Immune cell signatures are elevated in older sedentary adults and are related to visceral and intermuscular adipose tissue accumulation. A: heatmaps represent transcripts for the top 30 transcripts that are associated with LV42 (immune cells). Each column represents one sample; columns are ordered by timepoint (Pre, light purple; Post, orange; 3-h Post, maroon) and group [active/trained, green (n = 10); sedentary, blue (n = 9)]. Black squares indicate transcripts that mapped to specific prior knowledge pathway. Data are presented as z-scored regularized log-transformed gene expression data. B: transcript signatures for immune cells (LV42) were evaluated in older active/endurance trained (green circles and lines, n = 10) and sedentary adults (blue circles and lines, n = 9) adults at before (Pre), immediately following (Post), and 3 h after (3-h Post) an acute bout of endurance exercise. Data are presented as means ± SD. ^Significant difference (P < 0.05) between groups using a repeated-measures ANOVA with group, timepoint, and their interactions as factors in the model, followed by Tukey’s post hoc test. Pearson partial correlations were then used to examine the relationship between LV signatures and visceral adipose tissue mass (C) and intermuscular adipose tissue (IMAT) volume (D) in older active/endurance trained (green circles, n = 10) and older sedentary (blue circles, n = 9).

Figure 7.

Latent variables (LVs) that define time-dependent transcriptional responses to exercise are similar between active/endurance trained and sedentary older adults. LVs associated with the early (LV2; A), late (LV5; B and LV28; C), and gradual (LV39; D) transcriptional response to an acute bout of endurance exercise were evaluated in older active/endurance trained (green circles and lines, n = 10) and sedentary adults (blue circles and lines, n = 9). Data are presented as means ± SD. †P < 0.05 vs. Pre; §P < 0.05 vs. Post; ‡P < 0.05 vs. 3-h Post using a repeated-measures ANOVA with group, timepoint, and their interactions as factors in the model, followed by Tukey’s post hoc test. Heatmaps were generated using transcripts that are differentially expressed in LV2 (E), LV5 (F), LV28 (G), and LV39 (H). Data are presented as z-scored regularized log-transformed gene expression data.
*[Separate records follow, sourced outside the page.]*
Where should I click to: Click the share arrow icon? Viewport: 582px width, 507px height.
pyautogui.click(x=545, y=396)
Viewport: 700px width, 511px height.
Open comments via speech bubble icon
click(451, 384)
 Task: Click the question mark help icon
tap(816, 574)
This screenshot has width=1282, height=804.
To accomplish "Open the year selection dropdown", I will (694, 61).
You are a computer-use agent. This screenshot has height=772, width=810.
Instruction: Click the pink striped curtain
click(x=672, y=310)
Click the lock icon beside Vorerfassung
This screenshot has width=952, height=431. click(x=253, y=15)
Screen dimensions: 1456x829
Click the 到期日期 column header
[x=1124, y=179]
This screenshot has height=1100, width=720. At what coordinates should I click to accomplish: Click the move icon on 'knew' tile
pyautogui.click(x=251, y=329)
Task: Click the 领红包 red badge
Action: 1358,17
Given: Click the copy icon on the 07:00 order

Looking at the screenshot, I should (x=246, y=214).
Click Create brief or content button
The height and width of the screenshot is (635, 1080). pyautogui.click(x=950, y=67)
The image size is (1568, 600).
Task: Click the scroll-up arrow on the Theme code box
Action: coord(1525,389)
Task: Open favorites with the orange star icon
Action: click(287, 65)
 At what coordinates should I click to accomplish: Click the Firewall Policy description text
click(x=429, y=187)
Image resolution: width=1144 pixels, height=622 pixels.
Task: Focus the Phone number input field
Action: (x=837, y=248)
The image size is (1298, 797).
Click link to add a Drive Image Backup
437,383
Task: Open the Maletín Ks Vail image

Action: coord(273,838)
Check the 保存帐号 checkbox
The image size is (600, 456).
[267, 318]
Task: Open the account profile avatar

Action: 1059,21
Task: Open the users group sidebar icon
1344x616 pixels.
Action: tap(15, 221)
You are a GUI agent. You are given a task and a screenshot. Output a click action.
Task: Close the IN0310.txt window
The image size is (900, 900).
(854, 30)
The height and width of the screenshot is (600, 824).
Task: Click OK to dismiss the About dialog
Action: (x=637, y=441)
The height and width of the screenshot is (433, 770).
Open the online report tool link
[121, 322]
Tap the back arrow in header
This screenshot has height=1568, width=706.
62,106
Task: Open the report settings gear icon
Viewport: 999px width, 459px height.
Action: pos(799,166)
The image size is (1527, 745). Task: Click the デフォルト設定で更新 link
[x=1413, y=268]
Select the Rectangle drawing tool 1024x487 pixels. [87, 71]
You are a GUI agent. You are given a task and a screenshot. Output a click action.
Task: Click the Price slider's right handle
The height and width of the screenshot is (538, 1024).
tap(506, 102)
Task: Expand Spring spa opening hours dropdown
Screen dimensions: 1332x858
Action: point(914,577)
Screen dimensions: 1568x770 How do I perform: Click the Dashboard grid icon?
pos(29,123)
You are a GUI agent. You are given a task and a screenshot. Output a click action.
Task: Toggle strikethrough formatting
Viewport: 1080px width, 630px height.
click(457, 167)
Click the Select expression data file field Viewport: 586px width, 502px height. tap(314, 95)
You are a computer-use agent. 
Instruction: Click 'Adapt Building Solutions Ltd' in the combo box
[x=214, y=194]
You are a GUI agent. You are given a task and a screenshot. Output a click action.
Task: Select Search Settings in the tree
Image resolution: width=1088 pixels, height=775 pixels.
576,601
Each column represents an individual participant and are separated by timepoint (Pre, purple; Post, orange; 3-h Post, red) and group (active/trained, green; sedentary, blue).

Figure 8.

Pathway analysis of transcriptome pathways that are similarly provoked in skeletal muscle by endurance exercise in older active/endurance trained and sedentary adults. Venn diagrams represent DE transcripts for each cohort (green, active/endurance trained-specific transcripts; blue, sedentary (Sed)-specific transcripts; gray, transcripts with similar response between active/endurance trained and sedentary adults) in every comparison [Pre vs. Post (A), Pre vs. 3-h Post (B), Post vs. 3 h Post (C)]. Pathway analysis of transcripts that showed similar response between groups in each comparison [Pre vs. Post (D), Pre vs. 3-h Post (E and F), Post vs. 3 h Post (G)]. Color of dot indicates level of significance (P-adjusted value) and size of dot indicates number of transcripts found in each pathway.